Mame-Diarra Niang ne manque pas de courage. Invitée d’une exposition off de Dak’Art, la Biennale d’art contemporain de Dakar organisée jusqu’au 8 juin, l’artiste sénégalaise s’est inspirée d’un fait divers : l’exhumation, en 2009, d’un jeune Sénégalais présumé homosexuel. Faute de pouvoir l’enterrer dans un cimetière, ses parents se sont résolus à l’inhumer chez eux.
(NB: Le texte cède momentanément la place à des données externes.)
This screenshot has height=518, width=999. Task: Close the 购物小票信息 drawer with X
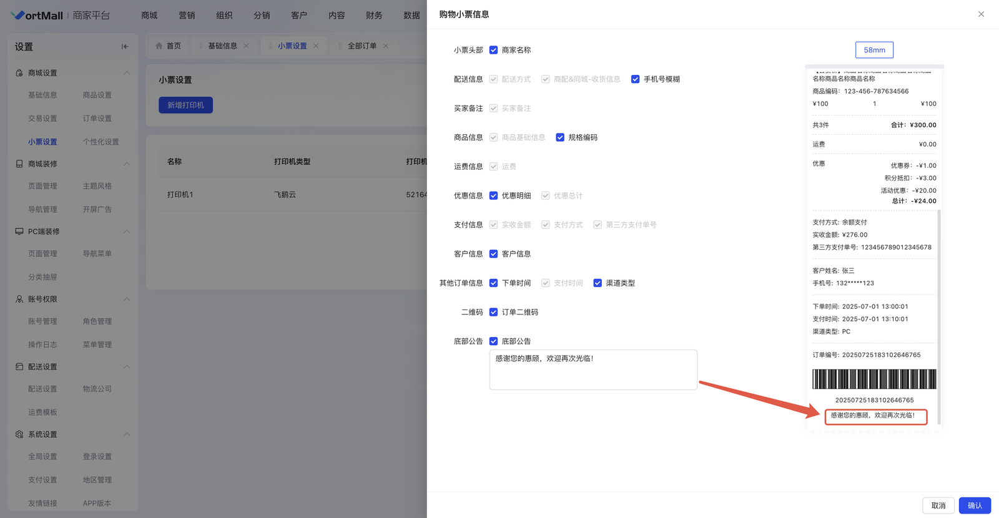tap(981, 14)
L’HOMOSEXUALITÉ EST PASSIBLE DE PRISON
Pour redonner au défunt une dernière demeure symbolique, Mame-Diarra Niang a creusé une tombe dans le jardin de l’ancienne galeriste Aïssa Dione. Bien qu’issue d’une famille musulmane très religieuse, l’artiste ne veut plus se cacher. Le risque qu’elle encourt n’est pas bénin. Au Sénégal, comme dans bien d’autres pays africains, l’homosexualité est passible de prison.
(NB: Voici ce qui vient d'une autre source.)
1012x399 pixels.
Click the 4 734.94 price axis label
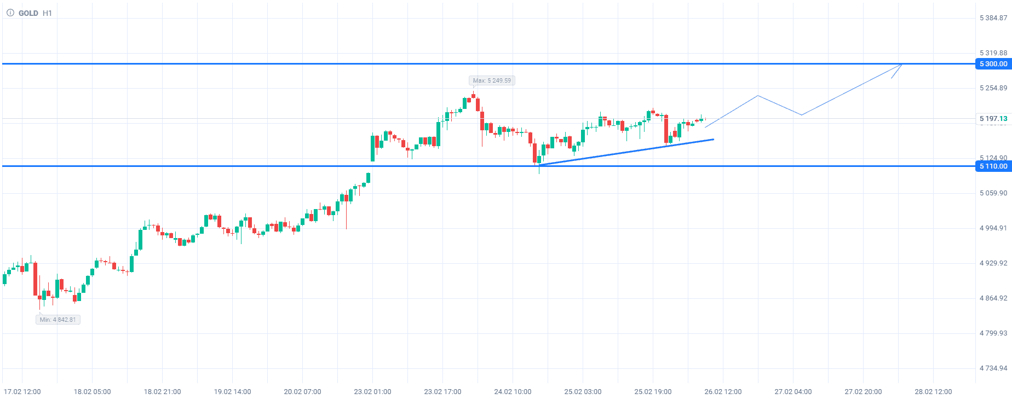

Originaire de Zambie, Milumbe Haimbe aborde aussi cette question dans The Revolutionist, présenté dans l’exposition internationale de la Biennale. Prenant le contre-pied des BD où les super-héros sont des mâles blancs, elle a imaginé une super-héroïne noire et lesbienne. Le photographe nigérian Andrew Esiebo explore aussi ce tabou avec ses portraits d’Africains gays.
Saisis chez eux, ils nous regardent droit dans les yeux, défiant calmement les affronts. « Il y a une montée de l’homophobie en Afrique, qui passe par l’intimidation et la délation », déplore la Sénégalaise Koyo Kouoh, fondatrice du centre d’art Raw Material Company à Dakar. Celle-ci organise en parallèle de Dak’Art une exposition sur la visibilité gay en Afrique. Ne redoute-t-elle pas des attaques homophobes ? « La société sénégalaise est très conformiste, mais des expositions comme celles-là peuvent se faire, constate-t-elle.Le contexte artistique n’est pas perçu comme influent ou menaçant, contrairement à un contexte scolaire ou sportif. »
INTOLÉRANCE
C’est l’essor plus large de l’intolérance que fustige le Malien Abdoulaye Konaté dans l’accrochage que lui consacre l’Institut français de Dakar. Ses patchworks de tissus semblent a priori inoffensifs. Pourtant, au détour de motifs abstraits, apparaissent mosquées, sabres de croisés, femmes voilées. « Les Occidentaux ont négligé le fanatisme, et ils se réveillent tout juste, regrette-t-il. L’Afrique aussi, alors qu’il y a une floraison de mosquées et de medersa, qui s’infiltrent sous prétexte d’aider les défavorisés. » Son pays a échappé de peu à une main basse des intégristes musulmans. Mais la lutte contre les djihadistes est loin d’être achevée.
De telles oeuvres ont plus de portée à Dak’Art que dans les biennales occidentales. C’est là qu’elles peuvent susciter réflexions et frictions. Malgré ses manques et son chaos, la Biennale de Dakar reste éminemment précieuse.